The historic day of Feb 12th changed everything…. I got an invite from ISB, actually 3-4 days before the actual results were supposed to be out. It took me some time to digest, for the feeling to really sink in that I had finally made it to one premier b-school after years of trying, deliberation and messed up schedules. What followed was to an extent unexpected – the process of exiting from Infosys and Kraft! I was not very happy the way my professional life was shaping up.. though I was currently working in a very challenging project, somehow things were not right. More than anything time was running by and I wanted to finish my education fast before I get too bored/old to study… so in that effect ISB happened at the right time. I was ecstatic and was sure that the next few days are gonna be a breeze….well it was exactly the opposite!
Today is Mar 9th, approximately 3 weeks since I informed my managers of my intention of leaving Infy and within just a few days (3 to be exact) I would bid goodbye to my friends and colleagues at Kraft/Infy and embark upon a new journey after a short break of 20 days! What has touched me is the way everyone has come forward to wish me the best in this new endeavor… my clients (absolutely lovely people) had been so supportive and encouraging… seriously this had been a dream account to work for.. seldom do you meet such an understanding and motivating group of people (clients) who make your work literally a treat!

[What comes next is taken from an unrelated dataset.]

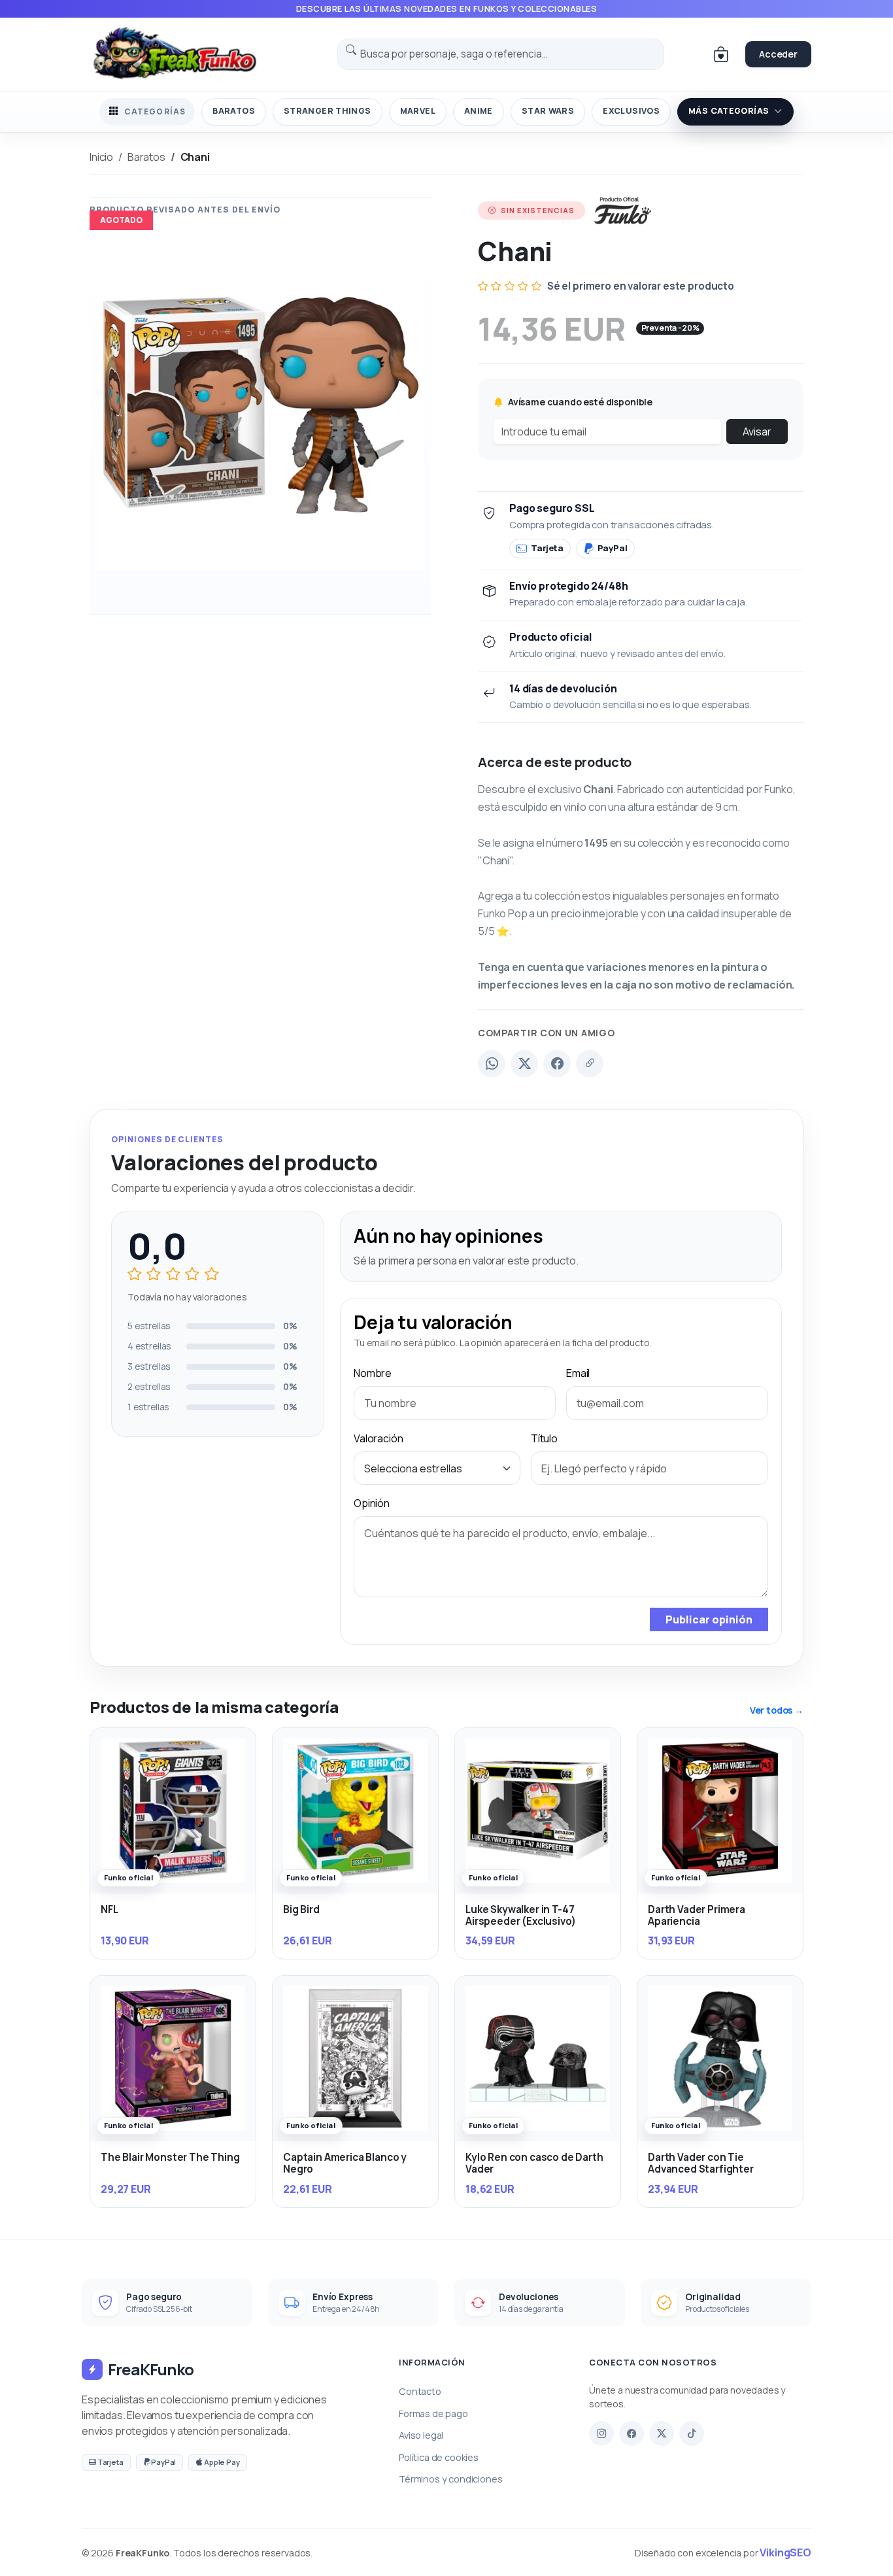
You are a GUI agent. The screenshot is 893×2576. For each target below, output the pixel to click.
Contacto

Kraft I will really really miss you!!!
Another touching and unexpected behavior was from my friends at Infy… now that I am leaving I truly realise how blessed I was to have so many friends around me to hang out with.. watch movies.. gossip.. chat.. do anything under the sun. Even their reception towards me had been so warm… had one of my best dinners ever in BD’s and I am sure there are few more send-offs planned in the next few days….
Really people (you know who you are) I will truly truly miss you all!
Well I guess thats enuf of senti-talk for one post… have to finish off with packing and other pleasantries… clock is ticking… tick tock tick tock!!!!